**Task details**.
Give the records between the lines holding "Where should I click to: Click the gray" and "[x=630, y=516]", inclusive, as a numbered list, leaving out any blank lines.

--------------------------------

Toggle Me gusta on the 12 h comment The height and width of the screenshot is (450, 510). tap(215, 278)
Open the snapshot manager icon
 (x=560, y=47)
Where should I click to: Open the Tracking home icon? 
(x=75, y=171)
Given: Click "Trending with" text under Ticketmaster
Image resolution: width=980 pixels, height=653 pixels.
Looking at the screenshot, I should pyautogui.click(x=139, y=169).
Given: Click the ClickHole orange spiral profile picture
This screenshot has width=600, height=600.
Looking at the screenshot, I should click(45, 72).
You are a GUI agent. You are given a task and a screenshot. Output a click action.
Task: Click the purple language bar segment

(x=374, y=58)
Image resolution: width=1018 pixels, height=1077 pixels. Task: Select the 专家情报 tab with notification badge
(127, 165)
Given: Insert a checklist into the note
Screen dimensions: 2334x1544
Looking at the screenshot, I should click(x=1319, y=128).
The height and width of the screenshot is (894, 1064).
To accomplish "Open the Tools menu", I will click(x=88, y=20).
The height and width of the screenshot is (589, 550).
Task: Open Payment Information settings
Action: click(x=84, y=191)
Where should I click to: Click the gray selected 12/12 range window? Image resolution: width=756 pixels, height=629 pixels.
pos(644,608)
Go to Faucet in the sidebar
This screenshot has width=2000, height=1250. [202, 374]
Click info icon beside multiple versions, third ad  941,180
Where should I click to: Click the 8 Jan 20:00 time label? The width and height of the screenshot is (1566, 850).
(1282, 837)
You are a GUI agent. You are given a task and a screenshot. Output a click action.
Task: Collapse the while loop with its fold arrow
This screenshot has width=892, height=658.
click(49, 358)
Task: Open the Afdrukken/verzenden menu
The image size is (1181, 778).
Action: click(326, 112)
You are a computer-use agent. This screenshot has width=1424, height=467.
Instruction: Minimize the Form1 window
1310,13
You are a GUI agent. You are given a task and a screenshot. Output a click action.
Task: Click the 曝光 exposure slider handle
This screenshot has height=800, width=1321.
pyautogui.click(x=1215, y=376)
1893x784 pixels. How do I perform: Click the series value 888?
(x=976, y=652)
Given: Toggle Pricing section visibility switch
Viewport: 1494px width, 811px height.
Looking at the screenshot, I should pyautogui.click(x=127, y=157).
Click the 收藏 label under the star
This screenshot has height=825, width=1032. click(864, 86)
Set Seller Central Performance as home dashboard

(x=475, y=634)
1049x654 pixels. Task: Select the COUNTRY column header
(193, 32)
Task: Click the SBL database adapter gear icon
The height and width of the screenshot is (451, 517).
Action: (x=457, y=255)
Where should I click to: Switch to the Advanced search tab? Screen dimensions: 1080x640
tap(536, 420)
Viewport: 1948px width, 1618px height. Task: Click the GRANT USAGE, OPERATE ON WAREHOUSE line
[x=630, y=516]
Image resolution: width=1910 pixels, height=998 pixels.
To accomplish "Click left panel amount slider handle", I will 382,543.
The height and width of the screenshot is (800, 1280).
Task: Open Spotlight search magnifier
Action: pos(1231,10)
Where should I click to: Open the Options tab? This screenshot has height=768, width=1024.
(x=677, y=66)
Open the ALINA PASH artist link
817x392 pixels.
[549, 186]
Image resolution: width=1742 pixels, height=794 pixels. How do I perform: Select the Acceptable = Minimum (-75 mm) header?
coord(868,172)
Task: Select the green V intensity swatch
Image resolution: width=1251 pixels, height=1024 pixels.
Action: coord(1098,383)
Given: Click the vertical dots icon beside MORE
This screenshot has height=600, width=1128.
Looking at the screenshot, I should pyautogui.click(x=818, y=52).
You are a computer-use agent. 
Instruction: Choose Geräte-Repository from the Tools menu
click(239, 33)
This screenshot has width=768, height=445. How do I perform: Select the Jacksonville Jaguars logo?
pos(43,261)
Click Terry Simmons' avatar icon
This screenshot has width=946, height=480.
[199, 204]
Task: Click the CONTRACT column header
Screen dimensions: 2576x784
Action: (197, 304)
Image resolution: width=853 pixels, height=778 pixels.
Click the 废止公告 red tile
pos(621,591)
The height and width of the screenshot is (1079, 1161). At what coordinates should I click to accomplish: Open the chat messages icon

--------------------------------

**Output**.
1. Where should I click to: Click the gray selected 12/12 range window? Image resolution: width=756 pixels, height=629 pixels.
2. pos(644,608)
3. Go to Faucet in the sidebar
4. This screenshot has width=2000, height=1250. [202, 374]
5. Click info icon beside multiple versions, third ad  941,180
6. Where should I click to: Click the 8 Jan 20:00 time label? The width and height of the screenshot is (1566, 850).
7. (1282, 837)
8. You are a GUI agent. You are given a task and a screenshot. Output a click action.
9. Task: Collapse the while loop with its fold arrow
10. This screenshot has width=892, height=658.
11. click(49, 358)
12. Task: Open the Afdrukken/verzenden menu
13. The image size is (1181, 778).
14. Action: click(326, 112)
15. You are a computer-use agent. This screenshot has width=1424, height=467.
16. Instruction: Minimize the Form1 window
17. 1310,13
18. You are a GUI agent. You are given a task and a screenshot. Output a click action.
19. Task: Click the 曝光 exposure slider handle
20. This screenshot has height=800, width=1321.
21. pyautogui.click(x=1215, y=376)
22. 1893x784 pixels. How do I perform: Click the series value 888?
23. (x=976, y=652)
24. Given: Toggle Pricing section visibility switch
25. Viewport: 1494px width, 811px height.
26. Looking at the screenshot, I should pyautogui.click(x=127, y=157).
27. Click the 收藏 label under the star
28. This screenshot has height=825, width=1032. click(864, 86)
29. Set Seller Central Performance as home dashboard
30. (x=475, y=634)
31. 1049x654 pixels. Task: Select the COUNTRY column header
32. (193, 32)
33. Task: Click the SBL database adapter gear icon
34. The height and width of the screenshot is (451, 517).
35. Action: (x=457, y=255)
36. Where should I click to: Switch to the Advanced search tab? Screen dimensions: 1080x640
37. tap(536, 420)
38. Viewport: 1948px width, 1618px height. Task: Click the GRANT USAGE, OPERATE ON WAREHOUSE line
39. [x=630, y=516]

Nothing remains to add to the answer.